You do not even understand you own definition of "pathological":
>
Op 14.jun.2024 om 21:18 schreef olcott:
>
*CONVENTIONAL TERMINOLOGY*
For any program H that might determine whether programs halt, a
"pathological" program D, called with some input, can pass its own
source and its input to H and then specifically do the opposite of what
H predicts D will do. No H can exist that handles this case.
>
No high level programming skills are needed to see that there is no part where main 'then specifically do the opposite of what H predicts it will do'.
>
It seems that you are changing the definition of "pathological" to 'any program for which H returns a false negative', which then becomes a tautology.
>
Any function that calls H specifies recursive simulation.

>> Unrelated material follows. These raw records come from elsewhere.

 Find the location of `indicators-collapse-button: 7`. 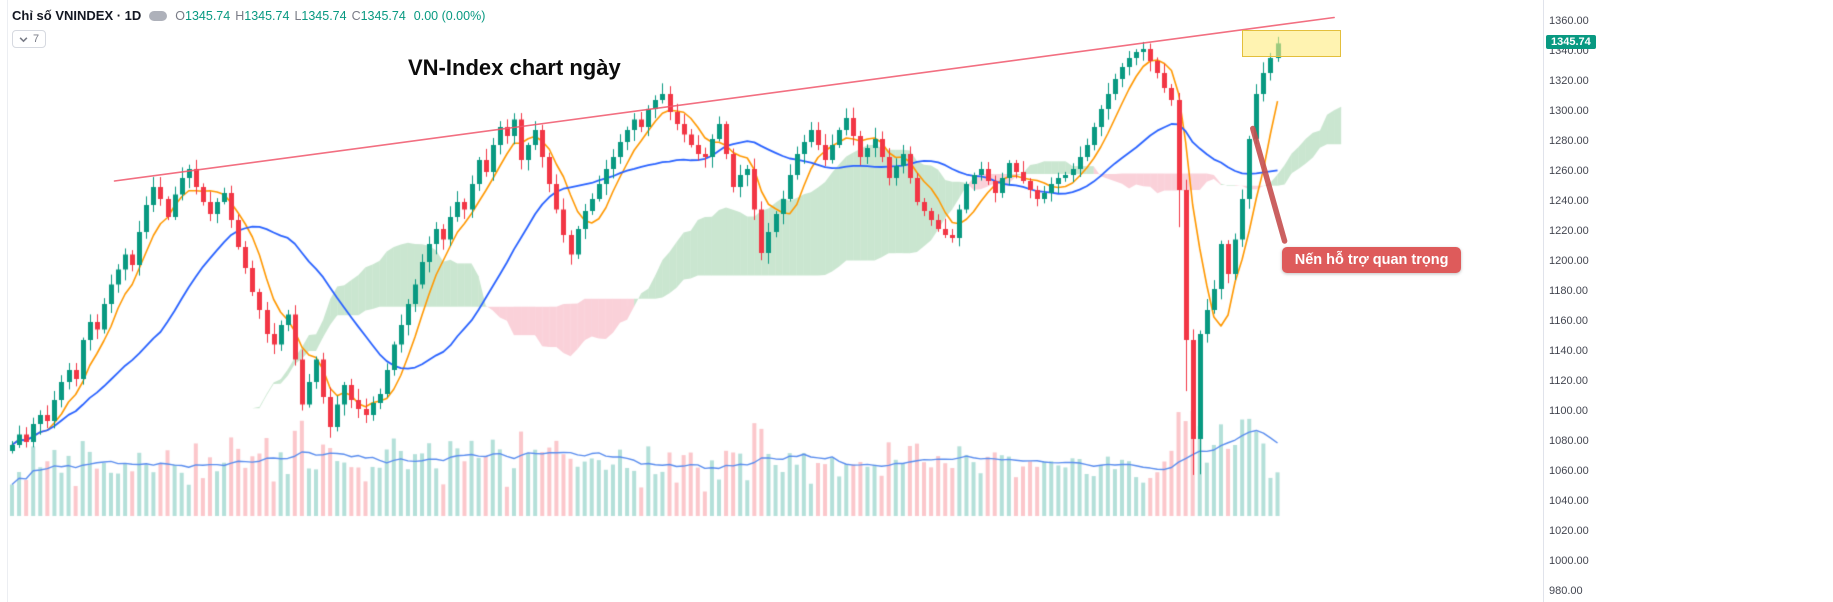

indicators-collapse-button: 7 is located at coordinates (30, 39).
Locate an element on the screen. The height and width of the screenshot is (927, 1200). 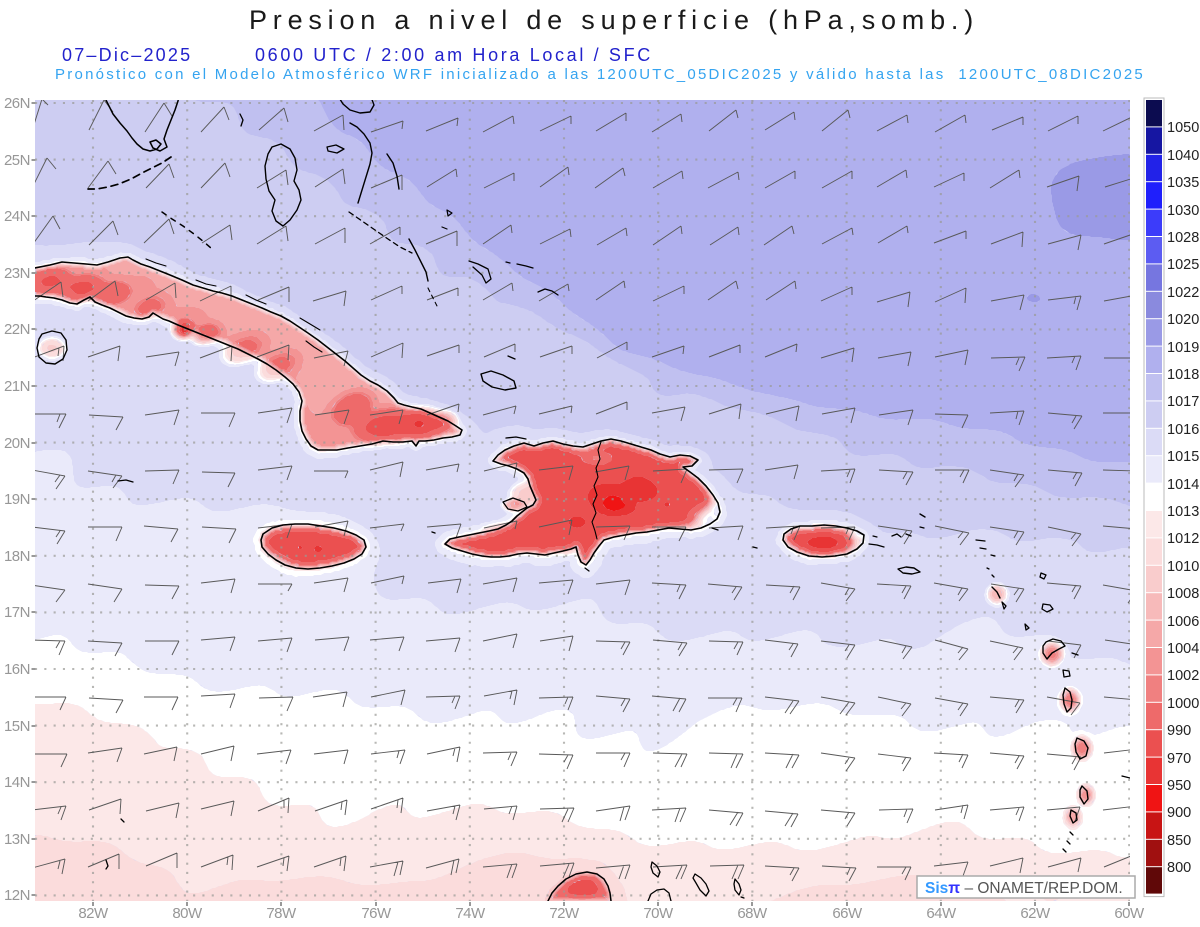
svg-text: 1015 is located at coordinates (1183, 457).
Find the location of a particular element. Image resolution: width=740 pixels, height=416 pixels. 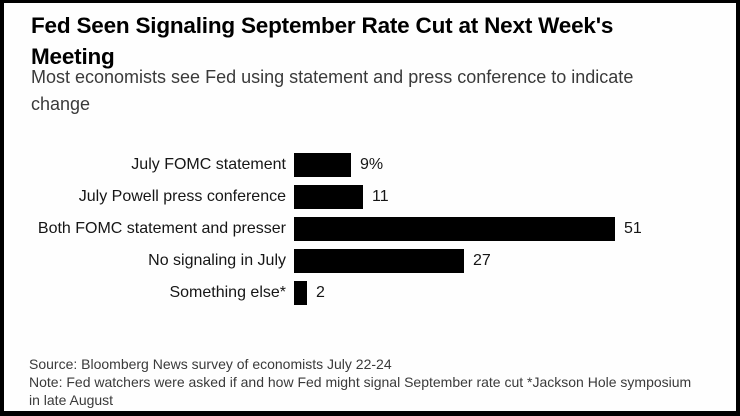

value-label: 11 is located at coordinates (380, 196).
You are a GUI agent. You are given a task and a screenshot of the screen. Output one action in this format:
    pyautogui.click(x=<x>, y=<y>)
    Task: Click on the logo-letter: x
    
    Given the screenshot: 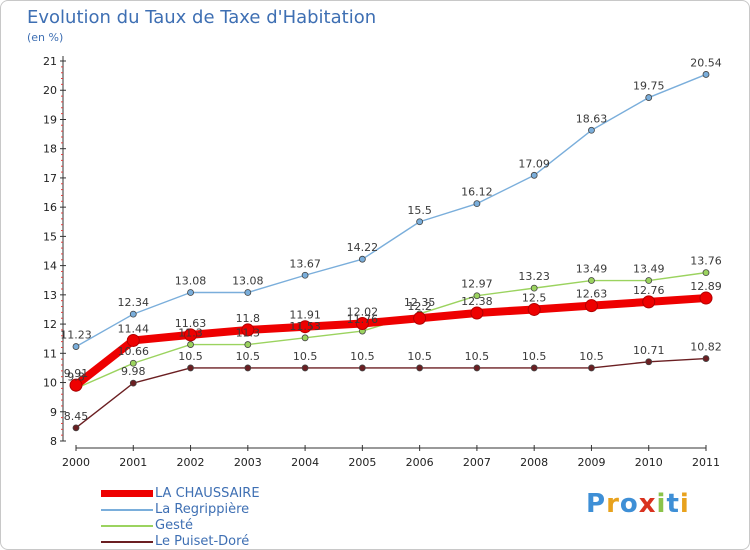 What is the action you would take?
    pyautogui.click(x=648, y=504)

Is this the new definition of "pathological"?
Again a change of definition. No words any more about doing the opposite of what H predicts. Words you used in the definition only a few lines above have disappeared.
So, with this new definition, we agree that the fact that D does the opposite of what H returns is irrelevant.
This means that you only prove that there are programs that halt, for which the simulation by H does not reach its final state, because H is unable to reach its own simulated final state. H then aborts and reports non-halting. A false negative.
Further, it is not the function that specifies recursive simulation. The function does not even know about recursion. It is H that starts the recursive simulation, with the effect that its must simulate itself.
More important, it does not specify infinite recursion. Only if H does not halt, as required, an infinite recursion happens.